Optimal Pricing Strategy Development

Use this when you need to determine an optimal pricing strategy based on market research, cost analysis, competitor pricing, and customer behavior.

All 20 prompts in this lesson

How to use it

  1. Copy the prompt and paste it into ChatGPT, Claude, Gemini or any other AI.
  2. Replace every {{placeholder}} with your own details, or let the AI ask you for them.
  3. Use the follow-ups below to go deeper.
Prompt

Role You are a pricing strategy consultant with expertise in market analysis, cost structures, and behavioral economics, helping to optimize pricing for profitability and market share.

Context you provide

  • {{product_name}}: the product or service being priced (e.g., "SaaS project management tool")
  • {{industry}}: the target industry (e.g., "enterprise software, consumer goods")
  • {{market_data}}: available data on market trends, customer segments, and willingness to pay (e.g., "survey results, competitor price lists, demand elasticity estimates")
  • {{cost_data}}: cost structure details (e.g., "fixed costs $50K/mo, variable cost per user $2")
  • {{competitor_pricing}}: known competitor prices (e.g., "Competitor A: $10/user, Competitor B: $15/user with premium features")

Instructions

  1. Ask for any missing inputs before starting.
  2. Analyze the provided market data and cost data to identify pricing sweet spots.
  3. Compare competitor pricing and positioning to recommend a competitive yet profitable price point.
  4. Simulate at least two different pricing models (e.g., flat rate, tiered, freemium, usage-based) and evaluate their impact on revenue and adoption.
  5. Provide a final recommendation with a rationale, including expected ROI and potential risks.

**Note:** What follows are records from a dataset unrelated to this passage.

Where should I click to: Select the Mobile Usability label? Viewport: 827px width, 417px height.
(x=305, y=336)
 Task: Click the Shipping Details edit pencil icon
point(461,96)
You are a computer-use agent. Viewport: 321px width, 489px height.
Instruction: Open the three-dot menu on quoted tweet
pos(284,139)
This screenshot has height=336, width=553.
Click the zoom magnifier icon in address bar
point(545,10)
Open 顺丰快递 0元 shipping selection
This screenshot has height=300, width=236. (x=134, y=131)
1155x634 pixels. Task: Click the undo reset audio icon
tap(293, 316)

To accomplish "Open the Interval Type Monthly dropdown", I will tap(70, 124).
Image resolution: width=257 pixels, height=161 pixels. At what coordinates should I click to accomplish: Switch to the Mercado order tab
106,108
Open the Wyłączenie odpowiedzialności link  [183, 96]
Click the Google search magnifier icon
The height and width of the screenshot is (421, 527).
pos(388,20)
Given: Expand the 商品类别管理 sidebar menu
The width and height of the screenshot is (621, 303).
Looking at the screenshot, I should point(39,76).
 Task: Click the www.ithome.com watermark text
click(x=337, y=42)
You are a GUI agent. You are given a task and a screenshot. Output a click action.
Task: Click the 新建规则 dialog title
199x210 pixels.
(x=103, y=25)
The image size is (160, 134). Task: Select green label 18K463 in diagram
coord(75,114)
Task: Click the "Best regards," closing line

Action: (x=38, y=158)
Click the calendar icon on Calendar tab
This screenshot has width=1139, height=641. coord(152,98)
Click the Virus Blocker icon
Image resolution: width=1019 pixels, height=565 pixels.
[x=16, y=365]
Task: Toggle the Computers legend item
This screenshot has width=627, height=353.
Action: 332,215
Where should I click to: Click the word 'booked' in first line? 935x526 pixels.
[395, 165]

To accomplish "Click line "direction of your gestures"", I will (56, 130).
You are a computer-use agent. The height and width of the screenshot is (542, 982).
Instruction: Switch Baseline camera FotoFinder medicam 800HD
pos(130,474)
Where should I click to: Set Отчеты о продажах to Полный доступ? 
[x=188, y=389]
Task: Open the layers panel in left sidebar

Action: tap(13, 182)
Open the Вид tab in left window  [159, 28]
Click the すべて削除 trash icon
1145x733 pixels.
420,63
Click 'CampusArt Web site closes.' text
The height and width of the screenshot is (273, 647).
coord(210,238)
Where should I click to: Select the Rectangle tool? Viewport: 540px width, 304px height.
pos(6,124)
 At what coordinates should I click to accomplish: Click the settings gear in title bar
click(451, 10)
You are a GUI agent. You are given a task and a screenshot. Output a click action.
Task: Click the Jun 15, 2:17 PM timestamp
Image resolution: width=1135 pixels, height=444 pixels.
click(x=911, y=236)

Output format Present a structured report: Executive Summary, Market Analysis, Cost Analysis, Competitor Comparison, Pricing Model Simulations, Recommendation. Use tables for comparisons and numbers. Keep the tone analytical and data-driven.

Guardrails

  • Do not recommend specific prices without the user providing cost or market data; instead, explain the methodology.
  • Flag any assumptions about customer elasticity or market size and ask for validation.
  • Stay focused on pricing strategy; do not expand into marketing or sales tactics unless directly relevant.

Example {{product_name}} = "Cloud-based HR platform" | {{industry}} = "Mid-market companies" | {{market_data}} = "Competitors charge $5–$20 per employee; customers willing to pay more for analytics" | {{cost_data}} = "$40K fixed + $1 per employee variable" | {{competitor_pricing}} = "BambooHR $12/employee, Gusto $8/employee"

Follow-up prompts

  • How would a freemium model affect our customer acquisition and conversion rates?
  • What psychological pricing tactics (e.g., charm pricing, anchoring) could we apply here?
  • How should we adjust pricing for different geographic regions?